10. No llevar a la práctica lo que hemos decidido
El proceso de toma de decisiones no acaba con la decisión, sino con la aplicación y el seguimiento de la misma. Sin embargo, a veces tomamos una resolución que nunca llega a aplicarse, ya sea por nuestras propias limitaciones (falta de voluntad, compromiso o tiempo) o por las que nos impone el entorno (falta de autoridad o de apoyo).

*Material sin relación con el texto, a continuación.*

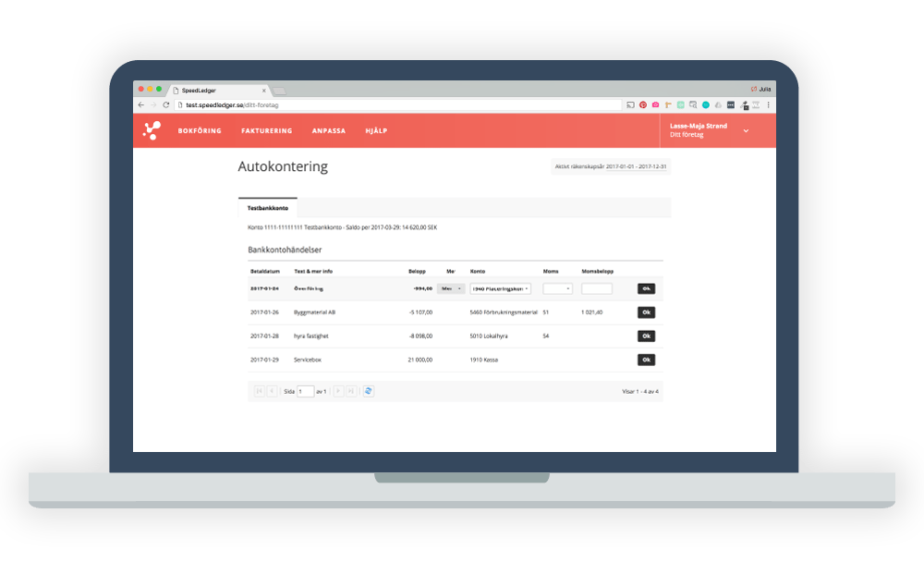The height and width of the screenshot is (562, 924).
Task: Refresh the bank events table
Action: (x=369, y=391)
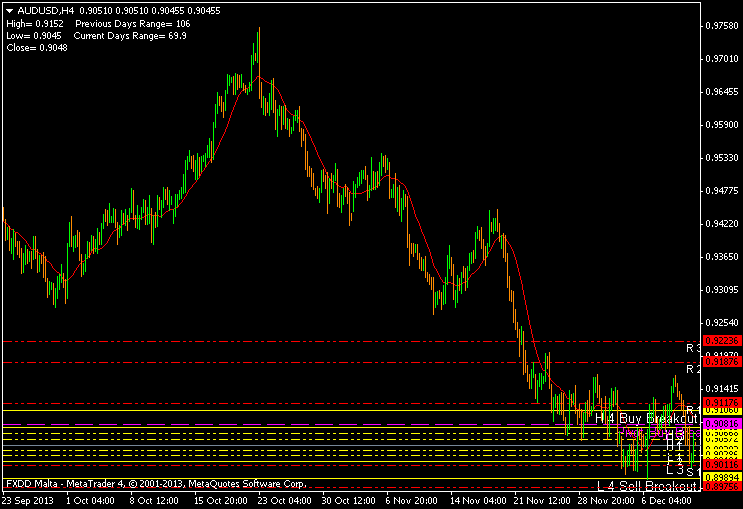743x509 pixels.
Task: Click the 0.97580 price on the axis
Action: tap(721, 25)
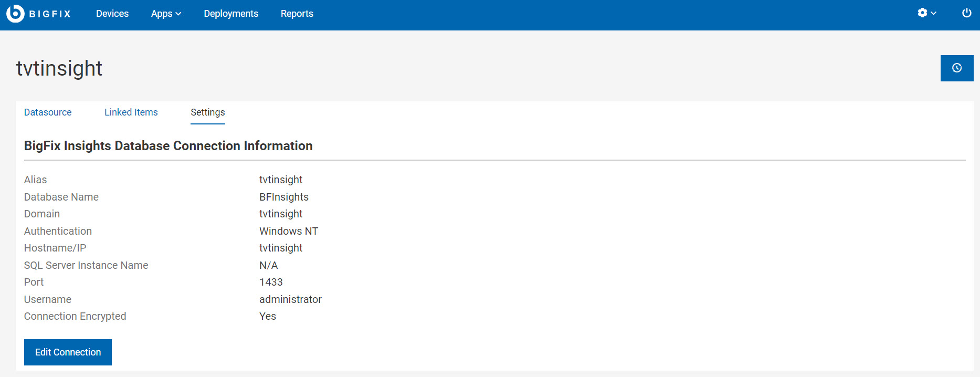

Por ejemplo, una multinacional decidió establecer una sede corporativa para el sur de Europa. Pero finalmente se descartó la idea para no contrariar a ninguno de los consejeros delegados de los tres países candidatos a alojarla, con el consiguiente perjuicio para el conjunto de la empresa.

Es básico considerar la aplicabilidad de una decisión. Y eso pasa por valorar nuestra propia capacidad para comprometernos con un determinado curso de acción y asumir que los demás también tienen sus propios intereses y necesidades.

Si tenemos en cuenta estos errores tan frecuentes, nuestras decisiones mejorarán sustancialmente.